В нашем общежитии существовала студенческая коммуна, её создали ребята и девчата с физико-математического факультета. В отличие от филологинь, ангельских муз желторотых поэтов, юные физматчицы были практичнее. Они умудрялись дважды в день, утром и вечером, сносно кормить своих однокурсников. Валя вошёл в чужую коммуну, и это было для него благом: передать нищую стипендию в общий карман и весь месяц не страдать от недоедания.
О том, как он столовался в кругу новых друзей, Валентин позже и серьёзно, и с юморком припоминал:
«Братское было отношение друг к другу. Буряты, русские, ребята с Украины… Всё покупали в складчину и ели из одного котла. У нас даже тарелок не было, все своими ложками в одну кастрюлю ездили. Скоро приметили, что у меня да ещё у одного парня скорость повыше, и, чтобы всем поровну доставалось, ребята вынуждены были купить нам алюминиевые тарелки».
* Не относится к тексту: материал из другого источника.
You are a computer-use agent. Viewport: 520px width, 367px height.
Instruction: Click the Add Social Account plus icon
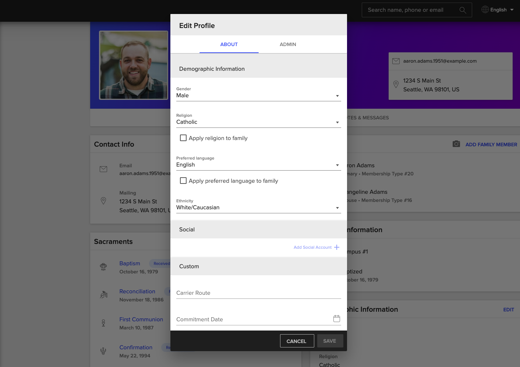tap(336, 247)
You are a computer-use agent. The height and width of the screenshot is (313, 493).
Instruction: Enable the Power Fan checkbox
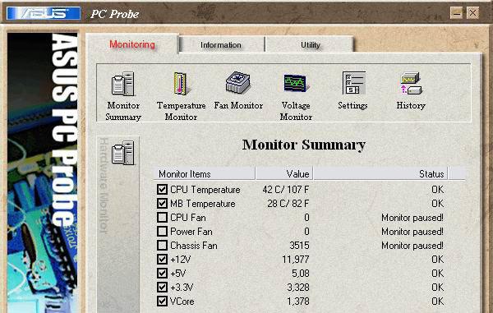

Отец его вернулся из зоны, как уже было сказано, «доходягой», и рассчитывать на поддержку семьи студенту не приходилось. Помню, как весенним днём, вернувшись после лекций в общежитие, я застал в комнате Валю лежащим на койке и скучным, глуховатым голосом распевающим детскую песенку:
Взвейтесь кострами, Синие ночи! Мы — пионеры, Дети рабочих.
Впору было упасть от неожиданности на соседнюю койку.